:: ФРАГМЕНТ ИСТОЧНИКА ::
Впервые в истории русского искусства жизнь массы народа, «толпы» стала темой художественного осмысления, что не в последнюю очередь было связано с бурными событиями в жизни России, прежде всего с серьезными изменениями в статусе городов и в положении горожан. Начиная с «Соляного бунта» в Москве в 1648 году и кончая восстаниями в Новгороде и во Пскове в 1650-м, страну потрясали вспышки народного гнева. В то же время почти ежегодно (1648-1653) собирались земские соборы представителей разных социальных слоев народа. В 1649 году было принято Соборное уложение, объявлявшее горожан «государевыми людьми» и таким образом распространявшее на города ореол царственности, что в свою очередь создавало почву для возникновения утопических идей «священного царства» и «народа избранного», принятого в «удел Божий». Официальную версию этой концепции представляют фрески кремлевского Архангельского собора, великокняжеской и царской усыпальницы, созданные в 1652-1666 годах, но с максимальным приближением повторяющие иконографию  предшествующей им росписи времени Ивана Грозного (1564-1565). Здесь «народ избранный» олицетворяют изображения русских князей, погребенных в соборе. Облаченные в великолепные одежды участников «небесного пира», они являют «коллективный портрет» строителей и защитников русского государства и церкви, образ коллективного исповедания Символа веры (монументальная композиция на текст этого молитвословия занимает всю западную стену храма).

Соответственно таким идеям пространство возводимых в городах каменных храмов трактовалось художниками как место очищения, излияния благодати Святого Духа, духовного возрождения. Не случайно во фресках и особенно иконах церкви Троицы в Никитниках, заполняющих ряды высокого иконостаса, который был превращен в своеобразную четвертую стену наоса, столь большое значение приобретает свет. Лучи золотого сияния покрывают, подобно тонкой кисее, фигуры праотцев, пророков, апостолов, изображения действующих лиц в иконах праздничного ряда. С программной полнотой и определенностью «художественное кредо» мастеров, создавших этот великолепный ансамбль, и заказчиков, чьи вкусы, несомненно, повлияли на ее формирование, выражено в крупных иконах местного ряда, таких, как Благовещение с акафистом (1659), где лица были написаны Симоном Ушаковым, Троица Ветхозаветная (Гостелюбие Авраама) и Богоматерь Благодатное Небо с коленопреклоненными преподобными Георгием Хозевитом и Андреем Критским.

Собственно темой всех этих икон является нисхождение небожителей на землю, слияние горнего и дольнего, отворение врат рая, возвращение человечества в состояние первозданное, до совершения грехопадения. Величественный покой, царящий в мире, окружающем трех божественных странников и прислуживающих им Авраама и Сарру, мягкие, задумчивые и доброжелательные выражения лиц ангелов, вид великолепных палат, поразительно похожих на царский терем в Кремле, города на скале, дороги с идущими по ней ангелами, мощного «дуба Мамврийского», чья раскидистая пышная крона осеняет весь «пейзаж», — все вместе придает иконе черты своеобразной картины-аллегории. Она внушает мысль о том, что сопребывание Троицы с праведными Авраамом и Саррой в их доме является залогом благоденствия человечества, этот мир населяющего.
:::
:: СПИСОК ::
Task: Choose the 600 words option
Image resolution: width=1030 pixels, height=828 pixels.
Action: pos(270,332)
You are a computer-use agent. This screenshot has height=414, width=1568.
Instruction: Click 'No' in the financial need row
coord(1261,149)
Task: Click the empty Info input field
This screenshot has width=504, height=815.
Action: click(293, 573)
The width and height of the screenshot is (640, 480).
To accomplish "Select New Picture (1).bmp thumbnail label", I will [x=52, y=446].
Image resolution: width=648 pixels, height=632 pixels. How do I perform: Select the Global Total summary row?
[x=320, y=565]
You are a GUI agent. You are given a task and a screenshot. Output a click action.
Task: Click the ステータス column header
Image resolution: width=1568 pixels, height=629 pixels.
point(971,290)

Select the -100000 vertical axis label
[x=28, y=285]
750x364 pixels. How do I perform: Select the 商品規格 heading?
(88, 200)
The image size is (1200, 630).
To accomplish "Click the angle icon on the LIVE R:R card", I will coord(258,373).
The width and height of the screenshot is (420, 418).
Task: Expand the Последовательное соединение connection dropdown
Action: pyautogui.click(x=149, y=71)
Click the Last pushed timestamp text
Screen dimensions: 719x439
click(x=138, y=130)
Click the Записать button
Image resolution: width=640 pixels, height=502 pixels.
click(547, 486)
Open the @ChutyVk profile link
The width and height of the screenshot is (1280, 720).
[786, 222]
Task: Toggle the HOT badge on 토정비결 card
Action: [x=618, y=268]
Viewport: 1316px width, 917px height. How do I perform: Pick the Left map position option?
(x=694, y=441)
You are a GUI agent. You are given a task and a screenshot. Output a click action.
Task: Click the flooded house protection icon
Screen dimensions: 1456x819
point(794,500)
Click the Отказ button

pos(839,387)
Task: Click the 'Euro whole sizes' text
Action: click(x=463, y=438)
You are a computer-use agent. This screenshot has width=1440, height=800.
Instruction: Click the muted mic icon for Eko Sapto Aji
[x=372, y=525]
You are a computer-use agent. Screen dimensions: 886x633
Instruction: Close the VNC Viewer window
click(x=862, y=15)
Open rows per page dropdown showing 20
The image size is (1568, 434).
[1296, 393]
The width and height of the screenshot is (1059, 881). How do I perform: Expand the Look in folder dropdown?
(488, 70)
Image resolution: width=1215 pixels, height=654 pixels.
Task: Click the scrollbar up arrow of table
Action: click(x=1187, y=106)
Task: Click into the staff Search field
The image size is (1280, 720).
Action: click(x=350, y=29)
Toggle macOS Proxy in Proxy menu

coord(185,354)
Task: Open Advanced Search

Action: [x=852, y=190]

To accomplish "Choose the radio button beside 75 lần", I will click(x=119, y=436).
:::
--- ЗАДАНИЯ ---
1) В каком году, согласно фрагменту источника, было принято Соборное уложение?
2) Процитируйте строки списка, начиная с самой первой и заканчивая строкой, в которой есть «[x=320, y=565]», включительно.

--- ОТВЕТЫ К ЗАДАНИЯМ ---
1) В 1649 году.

2)
Task: Choose the 600 words option
Image resolution: width=1030 pixels, height=828 pixels.
Action: pos(270,332)
You are a computer-use agent. This screenshot has height=414, width=1568.
Instruction: Click 'No' in the financial need row
coord(1261,149)
Task: Click the empty Info input field
This screenshot has width=504, height=815.
Action: click(293, 573)
The width and height of the screenshot is (640, 480).
To accomplish "Select New Picture (1).bmp thumbnail label", I will [x=52, y=446].
Image resolution: width=648 pixels, height=632 pixels. How do I perform: Select the Global Total summary row?
[x=320, y=565]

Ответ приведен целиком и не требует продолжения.